So they traversed the Königsplatz in style, with one proud little boy just in front of the marching column doing handsprings, handsprings—handsprings all the way.

It was a cold night all night in Munich—that exciting night of Thursday November the eighth—but still no snow there; and bitter and windy was the “Kahr-Freitag” morning which followed.

13

At Lorienburg, when Augustine had gone to bed last night the room had been too hot; but by morning his bedclothes had slipped off, the stove was dead and the room down to freezing-point. There was ice in the jug on his wash-stand.
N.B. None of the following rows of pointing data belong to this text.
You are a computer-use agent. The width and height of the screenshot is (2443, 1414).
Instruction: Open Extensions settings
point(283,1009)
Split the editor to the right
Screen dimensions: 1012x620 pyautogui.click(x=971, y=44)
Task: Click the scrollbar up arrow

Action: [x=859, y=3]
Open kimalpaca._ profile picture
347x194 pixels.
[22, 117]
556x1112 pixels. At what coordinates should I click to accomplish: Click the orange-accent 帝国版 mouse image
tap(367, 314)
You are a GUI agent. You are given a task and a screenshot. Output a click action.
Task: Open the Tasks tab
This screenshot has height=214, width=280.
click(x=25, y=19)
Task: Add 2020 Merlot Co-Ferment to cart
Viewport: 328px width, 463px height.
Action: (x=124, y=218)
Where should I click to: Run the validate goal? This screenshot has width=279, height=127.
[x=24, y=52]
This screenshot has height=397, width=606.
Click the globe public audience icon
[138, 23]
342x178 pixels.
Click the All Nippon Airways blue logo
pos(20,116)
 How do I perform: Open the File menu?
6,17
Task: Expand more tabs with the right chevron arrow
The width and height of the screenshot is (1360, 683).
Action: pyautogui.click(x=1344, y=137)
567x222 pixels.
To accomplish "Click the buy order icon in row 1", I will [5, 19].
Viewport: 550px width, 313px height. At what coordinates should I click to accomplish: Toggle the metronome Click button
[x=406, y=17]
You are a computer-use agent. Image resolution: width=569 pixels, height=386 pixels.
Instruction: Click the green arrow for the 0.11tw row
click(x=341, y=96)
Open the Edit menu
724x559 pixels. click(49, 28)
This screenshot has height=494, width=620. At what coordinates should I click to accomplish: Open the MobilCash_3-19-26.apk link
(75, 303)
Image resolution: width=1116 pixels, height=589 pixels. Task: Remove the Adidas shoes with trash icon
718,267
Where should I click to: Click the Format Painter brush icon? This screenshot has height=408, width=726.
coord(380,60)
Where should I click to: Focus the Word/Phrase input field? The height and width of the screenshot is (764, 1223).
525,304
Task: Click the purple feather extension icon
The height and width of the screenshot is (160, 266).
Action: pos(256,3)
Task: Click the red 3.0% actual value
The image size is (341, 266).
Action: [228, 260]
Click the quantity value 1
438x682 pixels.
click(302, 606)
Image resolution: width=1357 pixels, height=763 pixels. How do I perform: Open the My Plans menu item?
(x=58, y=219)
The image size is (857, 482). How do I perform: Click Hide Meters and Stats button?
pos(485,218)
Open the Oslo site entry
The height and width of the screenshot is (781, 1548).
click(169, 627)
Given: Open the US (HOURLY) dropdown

Here at Lorienburg moreover there had been quite a heavy fall of snow in the night. This morning the sky was still as slaty-gray as before, but with all that whiteness outside indoors it was appreciably lighter than yesterday. As Augustine on his way to breakfast entered the hall he found the few touches of color in it picked out by the snowlight: the blue tablecloth on the little round table, a green chair, the gold scroll-work on the big black settle. The ancestral paintings looked brighter than yesterday, and the pale cafe-au-lait stone floor-tiles glistened as if they were wet.

Then came a brief flicker of shadow over everything as a cloud of snow slipped silently off the steep roof: not in one heavy lump as when it melts, but more like a slowly falling cloud of smoke. Augustine turned, and through the window saw it drifting away like smoke on the almost imperceptible breeze. Someone (he noticed) had left a bottle of beer on the sill overnight: it had frozen solid and then burst, so that the beer still stood there—an erect bottleshape of cloudy amber ice among the shattered glass!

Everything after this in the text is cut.